Funnell posited that the draft did not go far enough in its requirements for staff or student training in consent, or in requiring staff to be useful bystanders: training staff to be first-responders to sexual assault, and in how to interfere in moments of drink-spiking.
More broadly, while the University did implement a compulsory ‘Consent Matters Module’ for students to complete in 2017, it has been met with significant criticism over how effective its design is: while compulsory, the module can be opted-out-of; not being a face-to-face training, there is no way to guarantee active engagement with its content; and it is neither evidence based nor specific to Australian contexts.
Funnell stressed that in approaching alcohol-related sexual misconduct, or violence, blanket bans make no change to deeper cultural problems. The insufficiencies of the policy in its impact on deeper cultural reform are no more stark than in the absence of any policy pertaining towards residential colleges. While a University spokesperson explained that “we consulted closely with the residential colleges in developing the draft and invited all colleges to take up the policy in full,” the fact that colleges like St Pauls’ or St Johns’ do not legally exist on ‘university lands,’ and have distinct governance councils, mean that the alcohol policy has no influence over them.
While the University attempted to assuage Honi’s concerns by stressing that “all residential colleges and the University are signatories to the Liquor Accord, which governs the sale and consumption of alcohol on our lands,” existing research suggests such a stance is insufficient. In 2018, Funnell and 2016 USyd SRC Wom*n’s Officer and current PhD candidate Anna Hush authored the Red Zone Report into Australian residential colleges, detailing a long history of students suffering at colleges.
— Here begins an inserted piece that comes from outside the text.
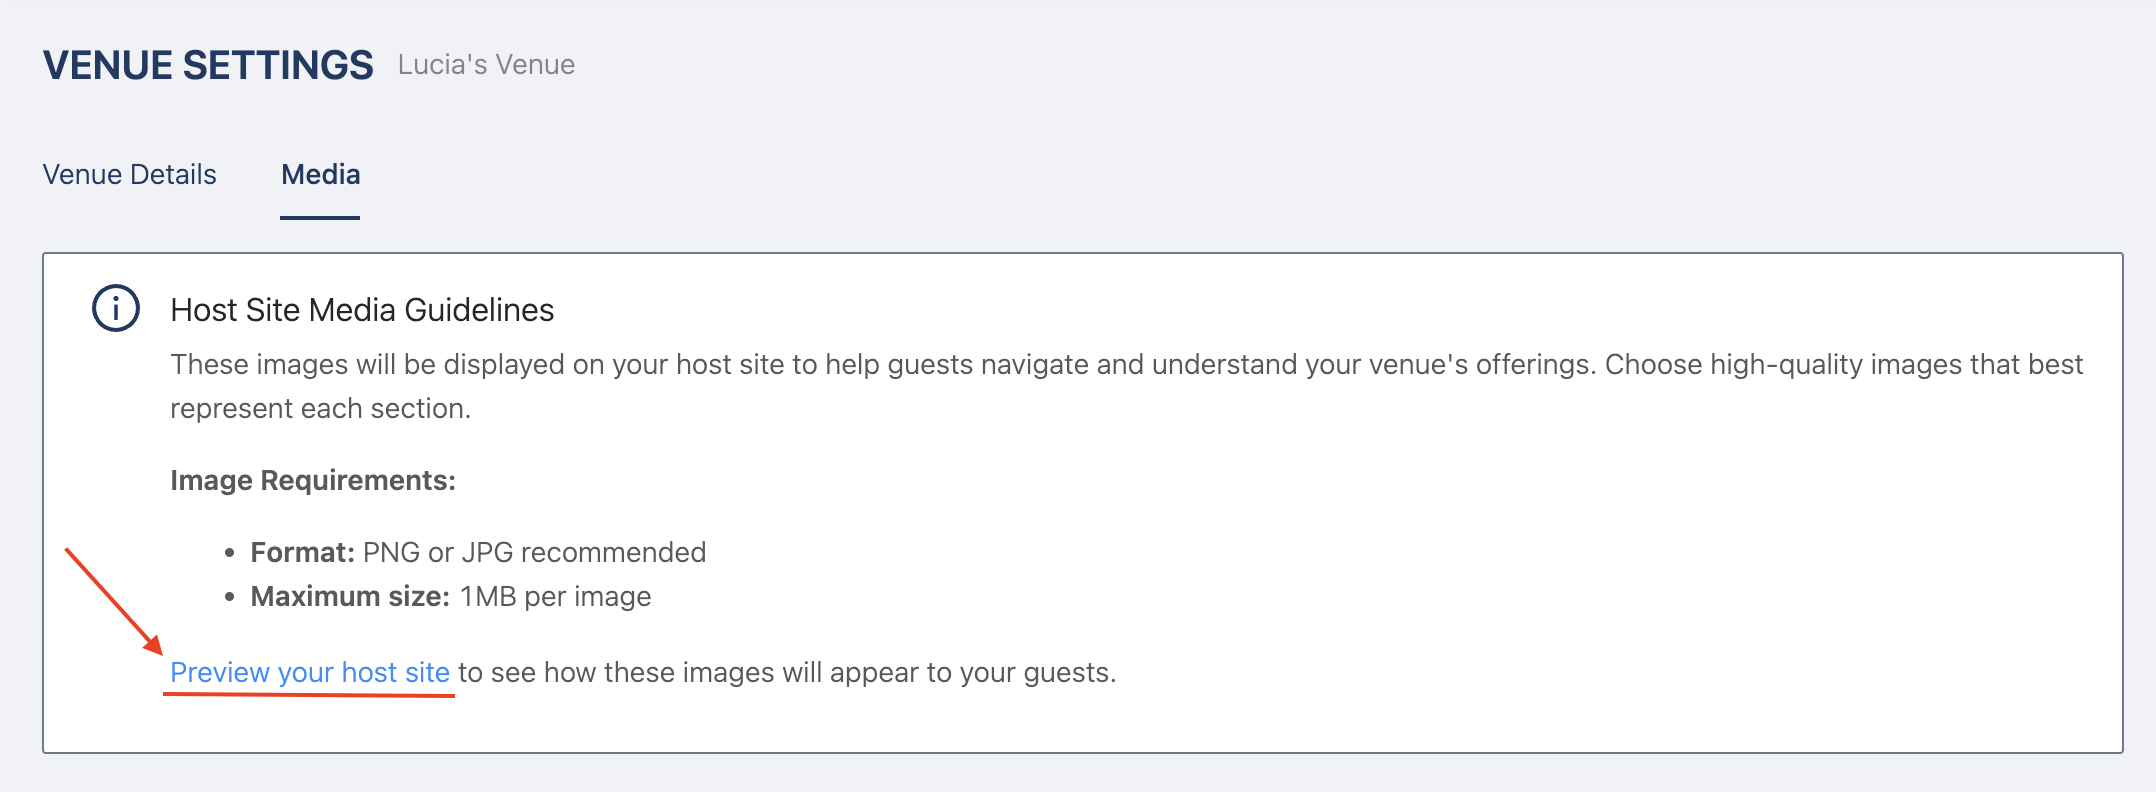The height and width of the screenshot is (792, 2156).
Task: Click the Maximum size: 1MB bullet
Action: pos(450,596)
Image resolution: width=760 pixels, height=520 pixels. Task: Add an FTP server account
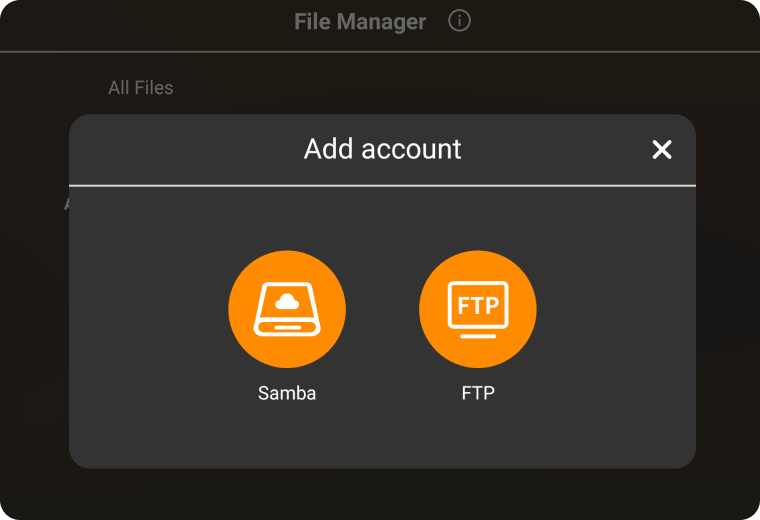[478, 309]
Importantly, the report stresses that, whereas other reports like Elizabeth Broderick’s review of cultural change at St Pauls’ have an “overarching focus on alcohol and binge drinking culture, rather than rape culture or toxic masculinity,” we must remember that, “alcohol is not a cause of sexual assault, although it may often be a contributing factor, or a ‘tool,’ used by perpetrators.”
This year alone, despite St Pauls having espoused in its Cultural Reform Review to have largely removed hazing rituals from its halls, Honi reported that St Paul’s College Anzac Day hazing rituals still occurred, encouraging drinking-till-vomiting, and consuming spirits from a live squid.
“If you really want to address sexual assault, when you have students with pro-rape groups [like St Pauls’ College in 2009], you can have the best alcohol policy in the world but it won’t change the attitudes of problematic men,” Funnell said. “Cultural change must include reforming how individuals are educated and must target their leadership.”
It is positive that the draft makes attempts to fill in the dire inadequacies of the current policy, however at its core, it remains unable to move beyond the availability of alcohol as primary explanation for negative campus behaviours. Ultimately, the draft alcohol policy USyd is circulating makes no firm commitment to impose cultural reform regarding the place of alcohol in residential colleges, or broader universities.
The University told Honi that it was currently working on a “toolkit” to help students and staff implement the policy. How impactful a few workshops can be on ingrained patterns of male-privilege and alcohol-abuse, however, remains to be seen.